More Is Never Enough: House Authorizes $839 Billion in Military Spending

PEACE ADVOCATE AUGUST 2022

By Maryellen Kurkulos and Brian Garvey

In the last week of July, the House of Representatives authorized another increase of the already bloated Pentagon budget to $839 Billion in a 329-101 vote. Not only does this represent a $67 Billion increase from last year, it’s $37 Billion more than President Biden, Commander-in-Chief of the military, requested. To put such large sums in perspective, compare just the increase in defense spending with federal spending to counter climate change. The increase in war spending alone, at $67 Billion, is more than our entire budget to fight climate change ($44.9 Billion).

Here in Massachusetts members of Congress did poorly on the military spending bill. Of the nine members of the House delegation from Massachusetts, only two voted against expanding the Pentagon budget. Those members were Congresswoman Ayanna Pressley from Boston and Chairman of Rules Jim McGovern, who represents Worcester and Central Massachusetts.

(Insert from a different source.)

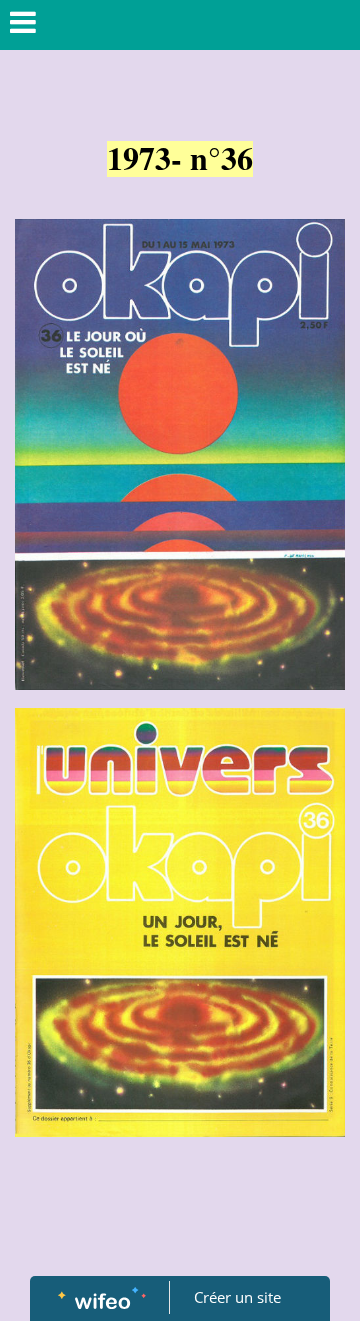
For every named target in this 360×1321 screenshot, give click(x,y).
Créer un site (237, 1297)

The representatives who voted to send more money to the military were Assistant Speaker Katherine Clark, Chairman of House Ways and Means Richard Neal, Congresswoman Lori Trahan, Congressman Seth Moulton, Congressman Stephen Lynch, Congressman Jake Auchincloss, and Congressman Bill Keating. Clark, Trahan, and Auchincloss voted for an amendment that would have cut $100 Billion from the Pentagon budget, but turned around and voted for the bill when the cut was not included. In theory these three members of Congress are for cutting the defense budget. In practice they voted to substantially increase military spending. Congressmen Neal, Lynch, Moulton, and Keating are not even for the cut in theory!

The breakdown on a national level of the most meaningful vote, final passage of the budget, shows a disturbing turn. 180 Democrats voting yes. Only 39 voted no.  This, from the party that outlined cuts in military spending in their own platform, represents a major reversal of a campaign promise. A large majority of House Republicans (149) voted for the $67 Billion increase. 62 voted no. There’s clearly something seriously wrong with both major political parties, but for the party that has traditionally suggested cuts in defense, to vote in larger numbers for such a substantial increase is very concerning.

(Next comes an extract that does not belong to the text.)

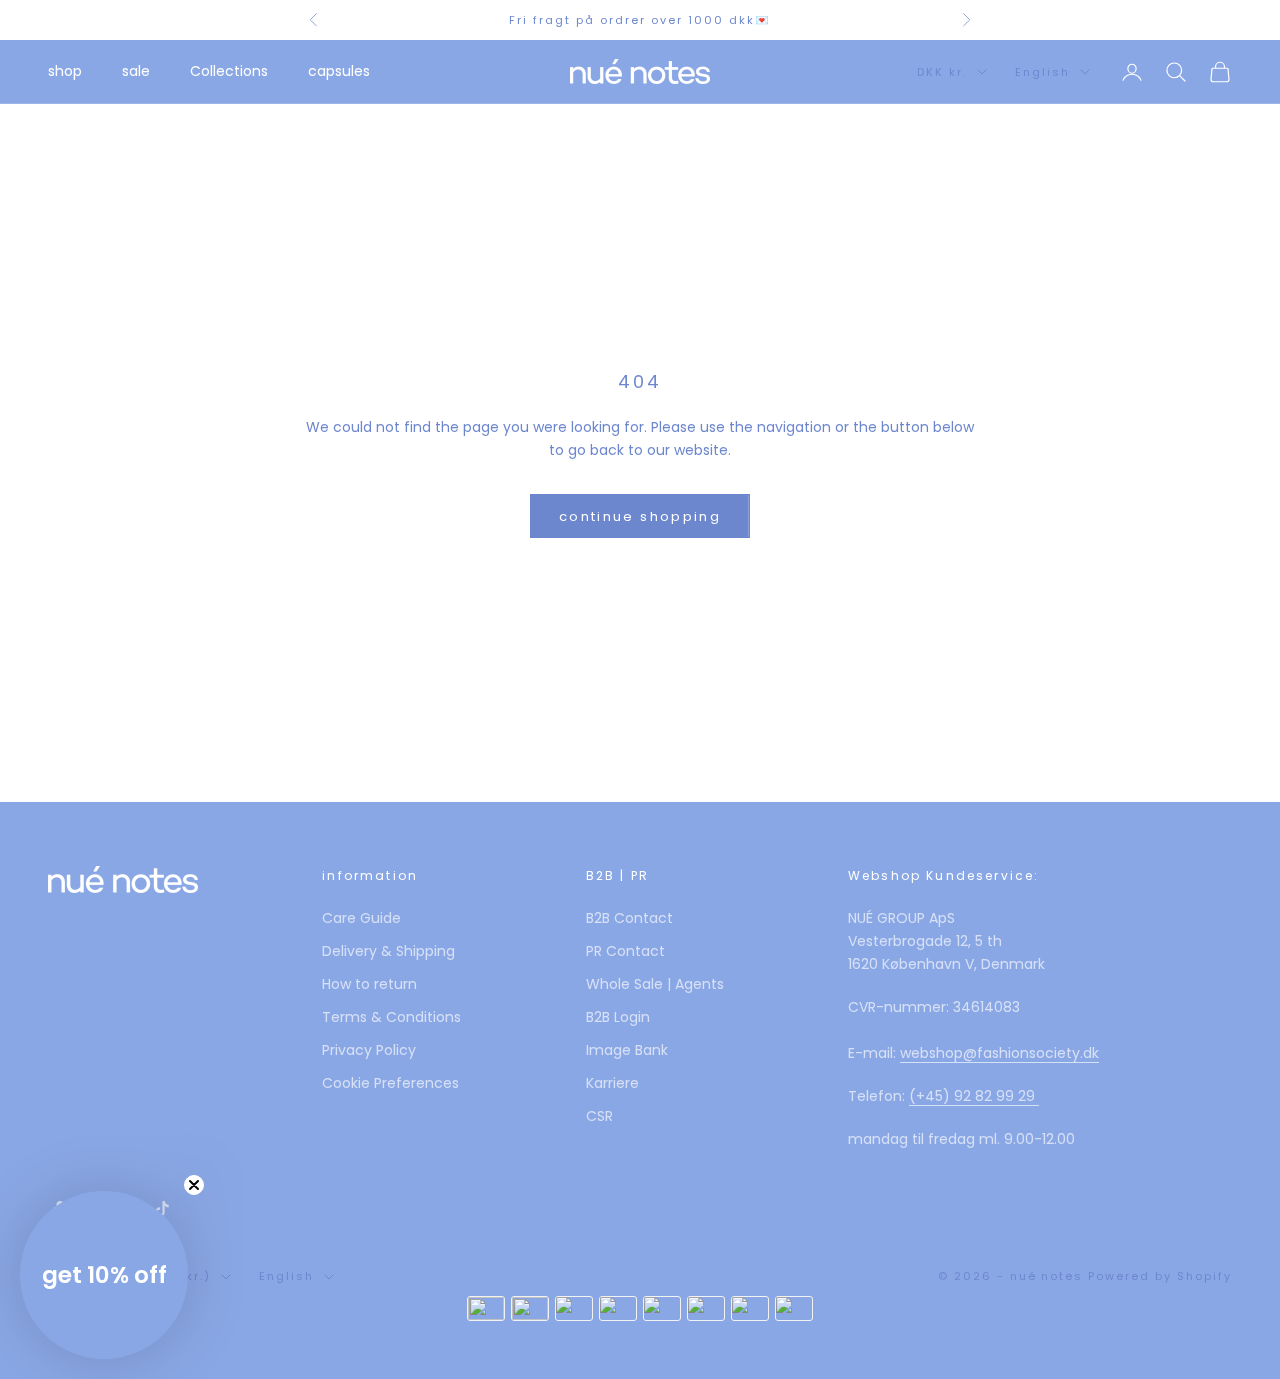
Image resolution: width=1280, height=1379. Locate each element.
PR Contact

Unfortunately, the ever-rising military budget is nothing new. Every Summer the US Congress deliberates the administration’s federal budget request for the coming fiscal year. It’s a much anticipated opportunity for the Military-Industrial-Congressional Complex (M-I-C-C) to siphon more of our tax dollars into Pentagon coffers. Instead of being a check on Executive power and overreach, the Legislative branch now consistently adds money on top of the president’s request. This year Biden’s Pentagon budget proposal was already enormous, a $30 Billion increase. Congress went ahead and added another $37 Billion for good measure. Research by security analyst Stephen Semler shows that House members who voted for the NDAA took 4.2x as much in campaign contributions from “defense” contractors, than those who voted no. 

It seems that more is never enough. Military spending increased sharply under Trump. But with the US war in Afghanistan finally ended, the longest in American history, logic would dictate that a sizable portion of this year’s  Pentagon budget, over 3/4 Trillion dollars, could be responsibly repurposed to provide real security for the American people. Yet rather than roll back this profligacy, both Biden and Congress continue to markedly increase the Pentagon budget, now greater in inflation-adjusted dollars than it was at the heights of the Vietnam and Korean wars.

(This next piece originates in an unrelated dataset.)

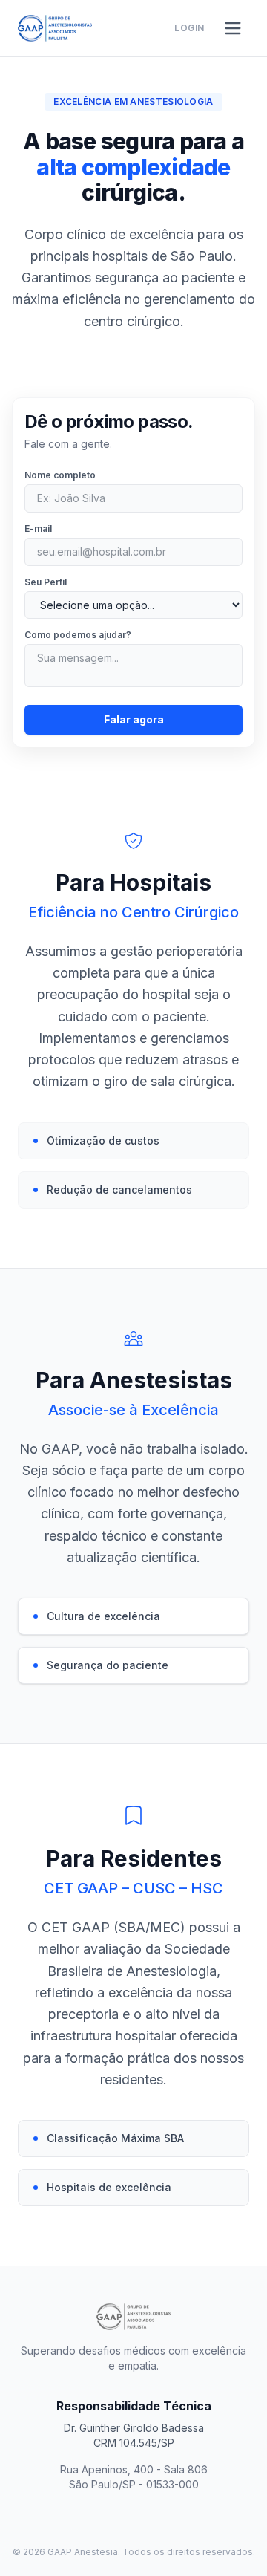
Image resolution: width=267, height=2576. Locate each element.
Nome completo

These recent actions clearly show how the Pentagon is exempted from the kind of budgetary scrutiny that is constantly applied to social spending. The tens of billions of dollars in the increase alone are enough to provide solar energy for the vast majority of US households. This is an obscene gift to the world’s largest institutional emitter of greenhouse gasses, the US military, an institution that has never passed an audit. The extra $37 billion that Congress added is almost twice the amount in Covid relief programs Congress ditched this year. The $100 billion cut proposed by Barbara Lee represents enough to fund the clean energy and child care provisions that were part of  President Biden’s BBB initiative response. With inflation mounting, our tax dollars are desperately needed to help people, especially the 140 million poor and working poor among us, not the Pentagon and weapons makers.

In short, we need to fund our communities, not war. By any metric, ours is a society in deep distress, with a pandemic that still kills hundreds every day. We live in a rich country with crumbling infrastructure, no universal healthcare, lackluster education, an impending climate catastrophe, a threatened democratic system, and even food insecurity. In choosing to raise the Pentagon’s budget to new heights year after year, we choose to ignore these problems, problems that represent serious threats to the nation and globe. We do so at our peril.